### [TASK TO COMPLETE]
Every record here needs to be retyped exactly.

### [RECORDS PROVIDED]
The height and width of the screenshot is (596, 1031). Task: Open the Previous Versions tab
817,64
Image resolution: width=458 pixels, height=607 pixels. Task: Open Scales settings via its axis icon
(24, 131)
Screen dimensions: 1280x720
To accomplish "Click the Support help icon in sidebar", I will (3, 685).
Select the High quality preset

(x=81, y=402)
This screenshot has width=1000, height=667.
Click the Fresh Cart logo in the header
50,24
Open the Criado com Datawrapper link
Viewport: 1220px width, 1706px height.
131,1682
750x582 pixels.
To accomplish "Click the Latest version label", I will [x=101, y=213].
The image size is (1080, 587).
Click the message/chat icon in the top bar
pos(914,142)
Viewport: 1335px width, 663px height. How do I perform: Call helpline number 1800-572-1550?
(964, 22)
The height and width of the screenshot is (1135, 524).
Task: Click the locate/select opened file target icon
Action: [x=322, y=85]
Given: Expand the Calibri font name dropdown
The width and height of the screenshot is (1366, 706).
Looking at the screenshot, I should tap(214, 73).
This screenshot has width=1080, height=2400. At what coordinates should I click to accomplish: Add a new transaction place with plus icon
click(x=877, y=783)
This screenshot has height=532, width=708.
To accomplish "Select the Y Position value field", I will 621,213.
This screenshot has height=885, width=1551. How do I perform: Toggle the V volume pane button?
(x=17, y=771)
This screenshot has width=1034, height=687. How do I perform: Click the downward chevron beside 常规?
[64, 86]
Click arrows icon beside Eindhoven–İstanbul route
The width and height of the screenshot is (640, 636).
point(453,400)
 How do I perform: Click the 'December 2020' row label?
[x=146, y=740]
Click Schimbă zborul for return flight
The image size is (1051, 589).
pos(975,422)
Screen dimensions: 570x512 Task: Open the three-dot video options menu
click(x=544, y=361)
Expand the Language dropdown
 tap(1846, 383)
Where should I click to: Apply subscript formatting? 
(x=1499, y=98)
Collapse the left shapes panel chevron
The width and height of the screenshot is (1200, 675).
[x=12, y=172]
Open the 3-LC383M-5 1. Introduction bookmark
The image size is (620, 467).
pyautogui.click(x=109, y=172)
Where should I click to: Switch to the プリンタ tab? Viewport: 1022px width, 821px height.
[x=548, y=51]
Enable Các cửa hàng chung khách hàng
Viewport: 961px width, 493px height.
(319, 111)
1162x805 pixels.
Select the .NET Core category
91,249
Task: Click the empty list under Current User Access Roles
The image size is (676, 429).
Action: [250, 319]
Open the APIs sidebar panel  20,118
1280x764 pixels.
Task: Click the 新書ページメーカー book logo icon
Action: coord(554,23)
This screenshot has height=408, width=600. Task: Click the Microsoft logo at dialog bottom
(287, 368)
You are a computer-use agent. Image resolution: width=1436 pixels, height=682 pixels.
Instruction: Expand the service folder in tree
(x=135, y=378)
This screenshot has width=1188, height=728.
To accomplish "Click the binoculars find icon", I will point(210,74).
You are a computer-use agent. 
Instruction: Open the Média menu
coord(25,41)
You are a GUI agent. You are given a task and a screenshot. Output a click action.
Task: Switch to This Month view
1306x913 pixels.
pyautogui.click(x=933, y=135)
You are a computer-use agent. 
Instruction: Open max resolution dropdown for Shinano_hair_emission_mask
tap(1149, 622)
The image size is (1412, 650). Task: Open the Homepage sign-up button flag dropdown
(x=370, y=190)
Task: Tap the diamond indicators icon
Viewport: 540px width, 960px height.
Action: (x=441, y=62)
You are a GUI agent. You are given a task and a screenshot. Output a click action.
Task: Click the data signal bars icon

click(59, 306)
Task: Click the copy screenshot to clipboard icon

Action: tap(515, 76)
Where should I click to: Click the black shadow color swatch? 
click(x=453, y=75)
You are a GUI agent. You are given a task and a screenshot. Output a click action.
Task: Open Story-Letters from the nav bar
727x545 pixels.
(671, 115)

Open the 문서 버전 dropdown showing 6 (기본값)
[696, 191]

### [WORKED SOLUTION]
The height and width of the screenshot is (596, 1031). Task: Open the Previous Versions tab
817,64
Image resolution: width=458 pixels, height=607 pixels. Task: Open Scales settings via its axis icon
(24, 131)
Screen dimensions: 1280x720
To accomplish "Click the Support help icon in sidebar", I will (3, 685).
Select the High quality preset

(x=81, y=402)
This screenshot has width=1000, height=667.
Click the Fresh Cart logo in the header
50,24
Open the Criado com Datawrapper link
Viewport: 1220px width, 1706px height.
131,1682
750x582 pixels.
To accomplish "Click the Latest version label", I will [x=101, y=213].
The image size is (1080, 587).
Click the message/chat icon in the top bar
pos(914,142)
Viewport: 1335px width, 663px height. How do I perform: Call helpline number 1800-572-1550?
(964, 22)
The height and width of the screenshot is (1135, 524).
Task: Click the locate/select opened file target icon
Action: [x=322, y=85]
Given: Expand the Calibri font name dropdown
The width and height of the screenshot is (1366, 706).
Looking at the screenshot, I should tap(214, 73).
This screenshot has width=1080, height=2400. At what coordinates should I click to accomplish: Add a new transaction place with plus icon
click(x=877, y=783)
This screenshot has height=532, width=708.
To accomplish "Select the Y Position value field", I will 621,213.
This screenshot has height=885, width=1551. How do I perform: Toggle the V volume pane button?
(x=17, y=771)
This screenshot has width=1034, height=687. How do I perform: Click the downward chevron beside 常规?
[64, 86]
Click arrows icon beside Eindhoven–İstanbul route
The width and height of the screenshot is (640, 636).
point(453,400)
 How do I perform: Click the 'December 2020' row label?
[x=146, y=740]
Click Schimbă zborul for return flight
The image size is (1051, 589).
pos(975,422)
Screen dimensions: 570x512 Task: Open the three-dot video options menu
click(x=544, y=361)
Expand the Language dropdown
 tap(1846, 383)
Where should I click to: Apply subscript formatting? 
(x=1499, y=98)
Collapse the left shapes panel chevron
The width and height of the screenshot is (1200, 675).
[x=12, y=172]
Open the 3-LC383M-5 1. Introduction bookmark
The image size is (620, 467).
pyautogui.click(x=109, y=172)
Where should I click to: Switch to the プリンタ tab? Viewport: 1022px width, 821px height.
[x=548, y=51]
Enable Các cửa hàng chung khách hàng
Viewport: 961px width, 493px height.
(319, 111)
1162x805 pixels.
Select the .NET Core category
91,249
Task: Click the empty list under Current User Access Roles
The image size is (676, 429).
Action: [250, 319]
Open the APIs sidebar panel  20,118
1280x764 pixels.
Task: Click the 新書ページメーカー book logo icon
Action: coord(554,23)
This screenshot has height=408, width=600. Task: Click the Microsoft logo at dialog bottom
(287, 368)
You are a computer-use agent. Image resolution: width=1436 pixels, height=682 pixels.
Instruction: Expand the service folder in tree
(x=135, y=378)
This screenshot has width=1188, height=728.
To accomplish "Click the binoculars find icon", I will point(210,74).
You are a computer-use agent. 
Instruction: Open the Média menu
coord(25,41)
You are a GUI agent. You are given a task and a screenshot. Output a click action.
Task: Switch to This Month view
1306x913 pixels.
pyautogui.click(x=933, y=135)
You are a computer-use agent. 
Instruction: Open max resolution dropdown for Shinano_hair_emission_mask
tap(1149, 622)
The image size is (1412, 650). Task: Open the Homepage sign-up button flag dropdown
(x=370, y=190)
Task: Tap the diamond indicators icon
Viewport: 540px width, 960px height.
Action: (x=441, y=62)
You are a GUI agent. You are given a task and a screenshot. Output a click action.
Task: Click the data signal bars icon

click(59, 306)
Task: Click the copy screenshot to clipboard icon

Action: tap(515, 76)
Where should I click to: Click the black shadow color swatch? 
click(x=453, y=75)
You are a GUI agent. You are given a task and a screenshot. Output a click action.
Task: Open Story-Letters from the nav bar
727x545 pixels.
(671, 115)

Open the 문서 버전 dropdown showing 6 (기본값)
[696, 191]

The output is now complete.